Ia juga mendorong transparansi Bawaslu dalam menangani dugaan pelanggaran pidana pemilu di Gakkumdu. Transparansi itu sekaligus bagian dari mengajak masyarakat sipil mengawasi penanganan dugaan pelanggaran pidana pemilu tersebut. “Bawaslu semestinya menyampaikan dinamika dan berbagai perkembangan penanganan perkara di Gakkumdu,” ujar Usep. “Bawaslu juga harus berperan aktif, jangan pasif dalam menerima laporan pelanggaran dari masyarakat.”
Yance Arizona menambahkan, putusan Mahkamah Konstitusi itu seharusnya membuat Bawaslu makin berani mengusut dugaan pelanggaran administrasi ataupun pidana pemilu yang melibatkan ASN, pejabat pusat dan daerah, hingga prajurit TNI-Polri. “Bawaslu harus lebih berani dan bersikap tegas karena putusan Mahkamah Konstitusi menjadikan subyek hukum pelanggaran menjadi lebih luas,” ucap Yance.

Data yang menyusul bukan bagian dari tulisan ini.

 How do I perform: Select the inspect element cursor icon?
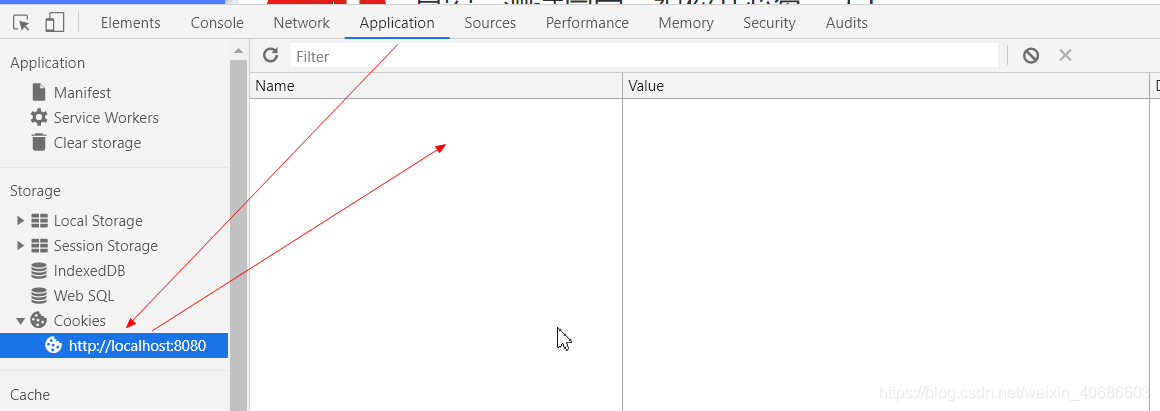[x=22, y=23]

Ketua Bawaslu Rahmat Bagja serta tiga anggota Bawaslu, yaitu Lolly Suhenty, Totok Hariyono, dan Puadi, belum menjawab permintaan konfirmasi Tempo soal ini. Ahad lalu, Rahmat mengatakan Bawaslu sudah menyikapi putusan Mahkamah Konstitusi terhadap perkara Nomor 136/PUU-XXII/2024. Bentuk tindak lanjut Bawaslu adalah menyampaikan putusan Mahkamah Konstitusi tersebut kepada TNI dan Polri. “Sudah kirim surat ke TNI dan Polri,” kata Rahmat di Jakarta, Ahad, 17 November 2024.

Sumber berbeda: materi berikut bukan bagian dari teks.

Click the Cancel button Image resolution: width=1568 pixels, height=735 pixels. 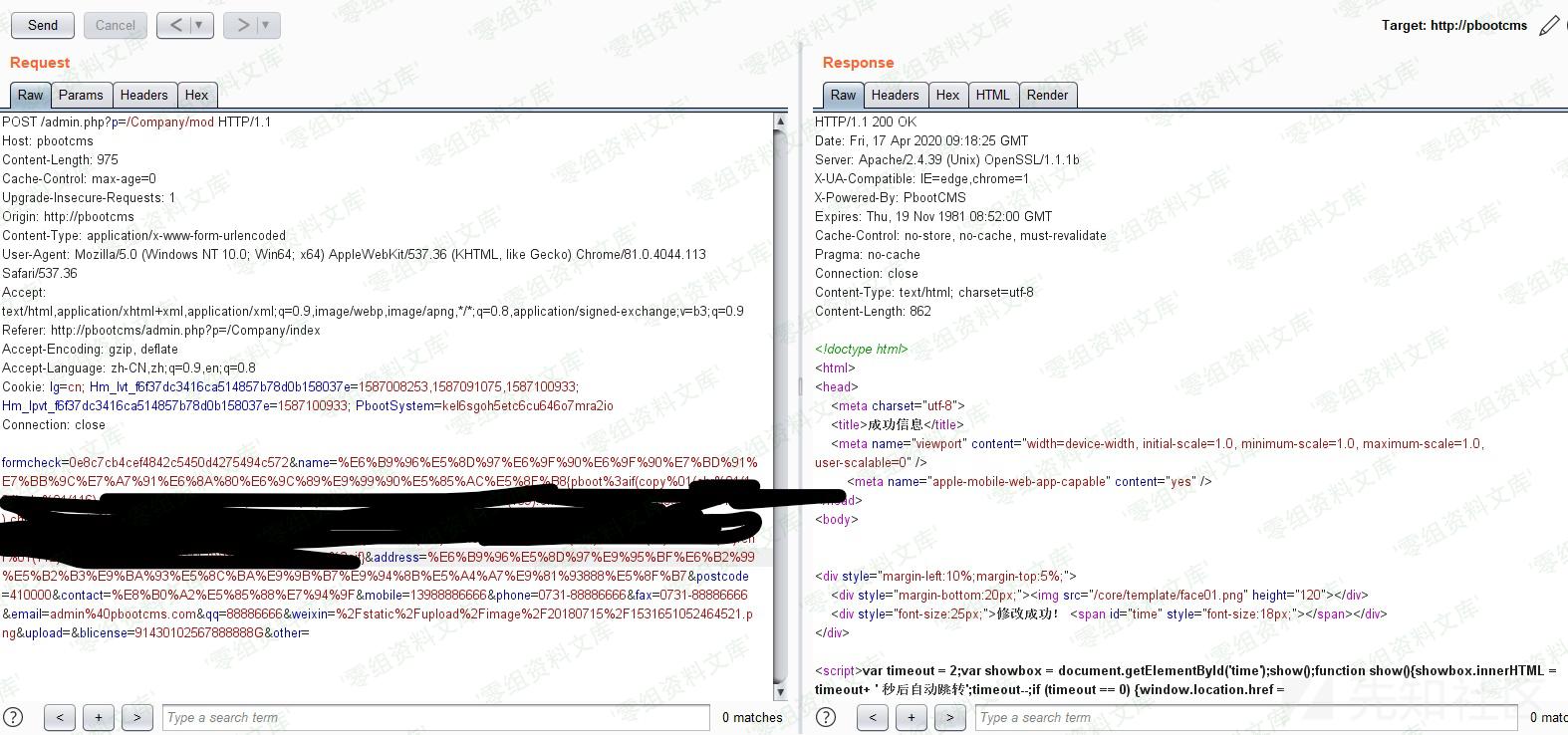coord(116,25)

Kepala Pusat Penerangan TNI Mayor Jenderal Hariyanto membenarkan bahwa lembaganya sudah mendapat surat dari Bawaslu mengenai putusan Mahkamah Konstitusi. Dia mengatakan TNI berkomitmen menjaga netralitas dalam pilkada.

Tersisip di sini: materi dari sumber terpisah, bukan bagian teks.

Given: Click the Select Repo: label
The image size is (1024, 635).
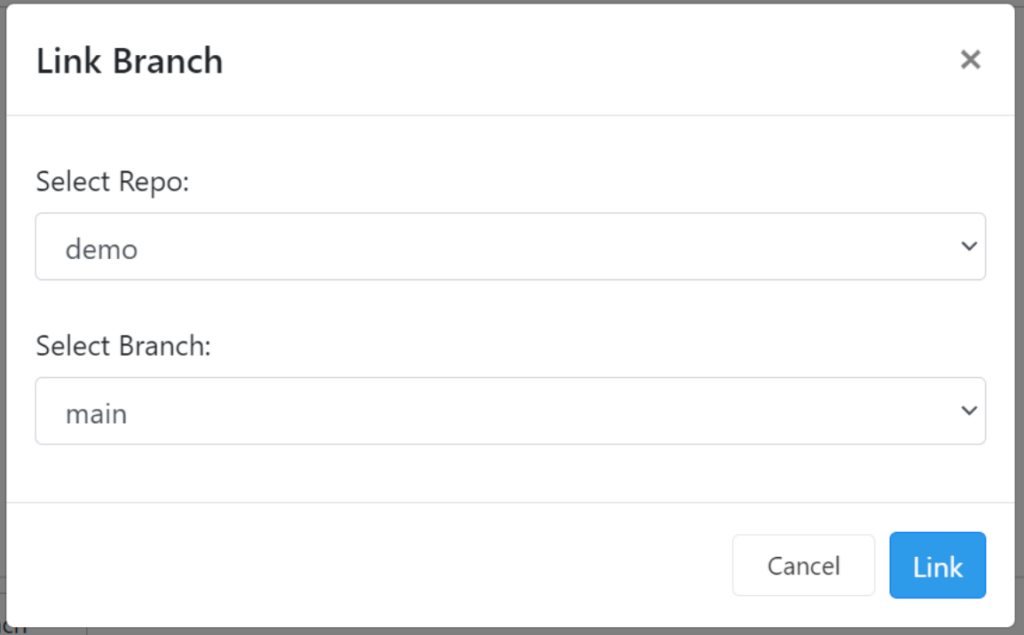Looking at the screenshot, I should click(x=112, y=182).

Ia mengatakan Undang-Undang TNI sudah tegas mengatur bahwa TNI berperan sebagai alat negara yang bersifat netral dalam kehidupan politik sehingga tidak akan melibatkan diri dalam kegiatan politik praktis. Hariyanto juga menjamin netralitas prajurit TNI dengan rutin memberikan pengarahan kepada semua prajurit mengenai aturan dan sanksi bagi mereka yang terlibat cawe-cawe dalam pilkada.